Update 1 - Project Updates

Introduction:

Appfolio is a property management company that helps customers manage their rental properties. The capstone team is working with Appfolio to help process invoices from the customers using machine learning. These invoices will then be processed by the model we develop to find the exact price needed to be covered or charged. This would be a big step towards automating some tasks of the accountant role.

  • To help us compute the model, we are utilizing receipt data from the ICDAR competition from 2019 (https://rrc.cvc.uab.es/?ch=13&com=introduction) This dataset, which is public, offers us the chance to look at and understand the most important parts of a receipt, including the total value, and gives us a chance to generate a model to recognize it from an image.

receipt1

What we have done so far:

ocr_data

Example of data we were provided in the competition

  • Clean out the data. There were some repeated images and missing labels for those repeated images.

  • We trained a brute force approach that assumes we have the transcripts of the invoices and finds the total using predefined rules.

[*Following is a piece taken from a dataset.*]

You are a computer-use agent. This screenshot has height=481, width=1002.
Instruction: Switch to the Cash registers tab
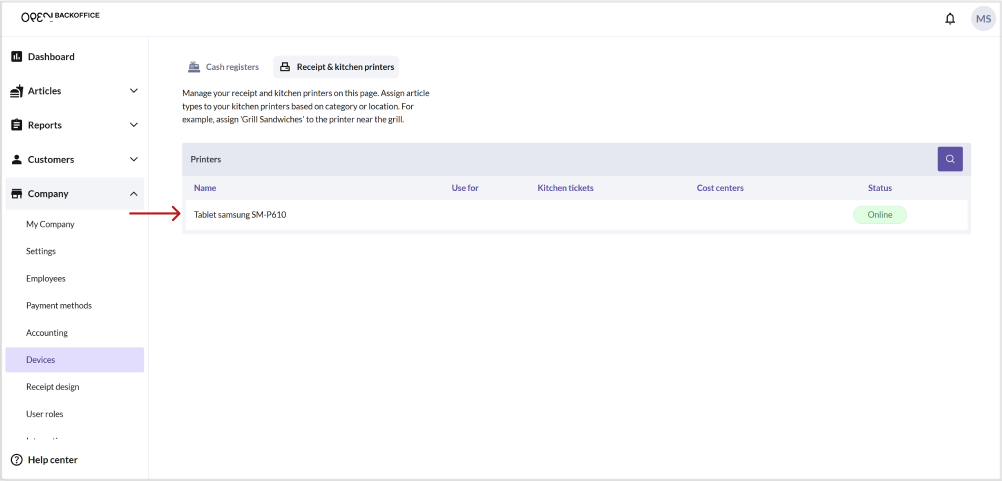tap(224, 67)
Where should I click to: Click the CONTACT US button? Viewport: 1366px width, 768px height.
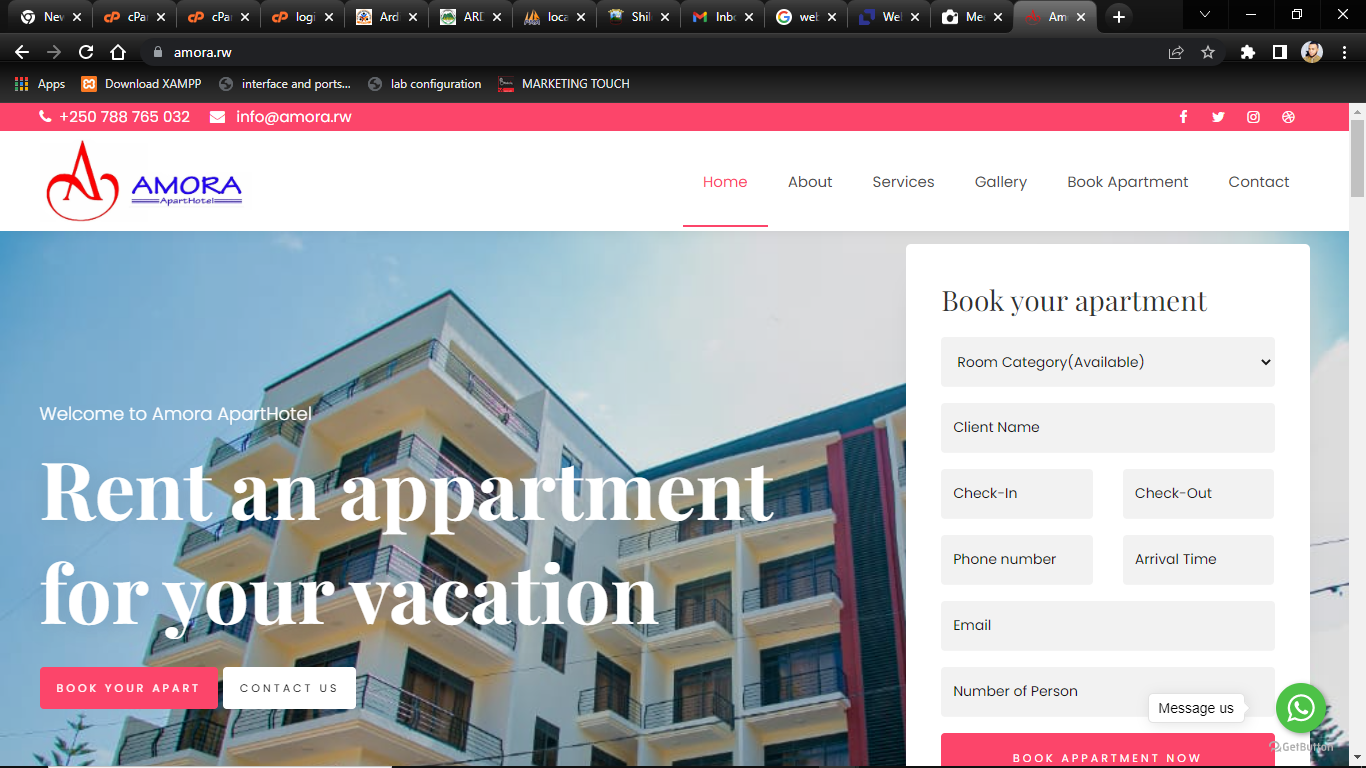pyautogui.click(x=289, y=688)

  • We started designing and training our first neural network for which we feed the images of the invoices (converted to pytorch tensors) and we try to get the total value.

Obstacles:

  • Getting Data Access: The data from Appfolio can be used to identify companies and their locations. Previously, data had to be only anonymous for individuals. An addendum to the Privacy Act in 2020 included businesses to the act. Due to this, we need to wait for anonymity within addresses and company names and potentially dates as well before we can be allowed to access the Appfolio data. In the meanwhile, we are utilizing the ICDAR data to get an insight into our tasks so that when we receive our actual data, we can hit the ground running.

Future Tasks:

  • Determine which ML models or implementations would work best for our objectives:

    • RNN/Faster RNN

    • YOLO

    • Detectron 2

  • Implement an Natural Language Processing approach for extracting important keywords

  • Completing the “Total” amount extraction task with a very high level of accuracy.

  • Since different models require different metadata, create different pipelines for the different models.

  • Creation of the input text file with coordinates. From an image, create a text file containing every word/label and a set of coordinates to identify its location. Focusing on the text with the relevant information (including total, the values associated with total, etc)

  • Extracting Company, Date, and Address as well from invoice

  • Add another validation level into our “Total” amount extraction algorithm that uses the other numbers present and separately calculates the total.